Selected text
────────

But children make economic sense in the Third World…In places with no welfare state, children are seen as walking pension policies; on farms, they are labourers. But even in the poor world, this is changing. This year urban-dwellers become the majority for the first time in history…..

As soon as people can afford to, they cut down on the number of children they have. This is why the UN’s low-fertility scenario predicts that, as globalisation continues and poverty is steadily conquered, humanity will peak at 7.75 billion in 2040. The decline soon accelerates: follow the demographic formula through the centuries and it points to the extinction of humanity in about ten millennia — having survived on the planet for far less time than the dinosaurs. Mankind may yet end up being a blip on the history of the planet, and Europeans a micro-blip. (my emphasis)

….The public, meanwhile, has little reason for alarm even if the forecasts do come true. As long as the economy shrinks at a slower rate than the population, there will be enough wealth for those who remain, and Europe will grow old beautifully — safe in the knowledge that the rest of the world is not too far behind.

Read the full Sex and Society survey at www.yougov.com/archives/spectator

6 comments to Will most human populations -> zero?

  • Anonymous

    Is it the case that there are no efficiency grounds for intervening in fertility? A quick (half-awake) thin brings just one – if the supply of innovation is connected to size of the population (innovation as a random process) – even though I don’t find this hypothesis convincing. If anything congestion etc may decline (though there are probably not efficiency grounds for negative intervention a la Logans Run)? Though probably more than clucky about other peoples babies than the next person, am not sure this is grounds for intervention.

  • hc

    I think a lot of standard welfare economics goes out the window when considering population decline because, in many instances, scale economies are being lost. FIn reverse, the existence of population growth led to the existence of population agglomerations (cities) creating the basis for higher education, efficient water supply systems and so on.

    There are strong distributional arguments for moving to a lower population gradually that relate to population aging effects.

    I assume you mean ‘Logan’s Run’ the movie – I’ll take a look at it.

  • Anonymous

    Thank you for your response, which was interesting – Logans Run (the movie, and tv series) is one a series of 70s science fiction dystopias (Soylent Green, Planet of the Apes, Westworld) – probably no better or worse than these – in some sense a mirror of Taxi Driver (and other collapsing New York films – though not as good as Taxi Driver it should be said) in their view.

  • hc

    Soylent Green is interesting. Its the first time I have seen reference to a FGreenhouse effect in the media. Good movie too.

────────

Short problem A
In the text on population decline, rewrite the passage from "There are strong" through "look at it.", replacing "lower population" with "smaller population".

Stored entries
────────

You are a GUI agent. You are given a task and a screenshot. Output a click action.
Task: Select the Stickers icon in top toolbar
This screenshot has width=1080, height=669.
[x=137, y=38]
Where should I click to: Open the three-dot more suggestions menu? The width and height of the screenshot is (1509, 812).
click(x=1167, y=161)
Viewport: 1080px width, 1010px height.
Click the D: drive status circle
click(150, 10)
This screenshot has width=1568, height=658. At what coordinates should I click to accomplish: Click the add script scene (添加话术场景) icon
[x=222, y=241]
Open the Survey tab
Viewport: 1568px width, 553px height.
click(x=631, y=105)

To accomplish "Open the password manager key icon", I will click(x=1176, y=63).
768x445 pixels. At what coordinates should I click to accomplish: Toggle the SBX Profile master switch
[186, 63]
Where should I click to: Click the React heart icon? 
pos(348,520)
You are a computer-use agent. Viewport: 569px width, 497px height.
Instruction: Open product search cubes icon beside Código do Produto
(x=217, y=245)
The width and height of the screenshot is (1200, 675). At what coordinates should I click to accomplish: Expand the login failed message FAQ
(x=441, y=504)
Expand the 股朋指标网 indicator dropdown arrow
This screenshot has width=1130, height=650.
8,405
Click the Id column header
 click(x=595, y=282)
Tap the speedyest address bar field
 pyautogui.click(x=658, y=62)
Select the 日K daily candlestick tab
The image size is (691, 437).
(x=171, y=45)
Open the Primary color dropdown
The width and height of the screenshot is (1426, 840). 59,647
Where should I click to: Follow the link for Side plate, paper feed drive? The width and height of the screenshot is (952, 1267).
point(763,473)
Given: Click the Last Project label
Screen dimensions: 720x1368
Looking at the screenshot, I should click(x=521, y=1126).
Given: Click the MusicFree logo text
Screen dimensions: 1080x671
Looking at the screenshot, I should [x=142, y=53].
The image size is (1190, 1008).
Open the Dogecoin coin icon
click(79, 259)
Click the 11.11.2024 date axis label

────────

Short problem B
Transcribe the stored entries character for character, from their first line through the line that contains "pos(348,520)".

Final answer A
There are strong distributional arguments for moving to a smaller population gradually that relate to population aging effects.

    I assume you mean ‘Logan’s Run’ the movie – I’ll take a look at it.

Final answer B
You are a GUI agent. You are given a task and a screenshot. Output a click action.
Task: Select the Stickers icon in top toolbar
This screenshot has width=1080, height=669.
[x=137, y=38]
Where should I click to: Open the three-dot more suggestions menu? The width and height of the screenshot is (1509, 812).
click(x=1167, y=161)
Viewport: 1080px width, 1010px height.
Click the D: drive status circle
click(150, 10)
This screenshot has width=1568, height=658. At what coordinates should I click to accomplish: Click the add script scene (添加话术场景) icon
[x=222, y=241]
Open the Survey tab
Viewport: 1568px width, 553px height.
click(x=631, y=105)

To accomplish "Open the password manager key icon", I will click(x=1176, y=63).
768x445 pixels. At what coordinates should I click to accomplish: Toggle the SBX Profile master switch
[186, 63]
Where should I click to: Click the React heart icon? 
pos(348,520)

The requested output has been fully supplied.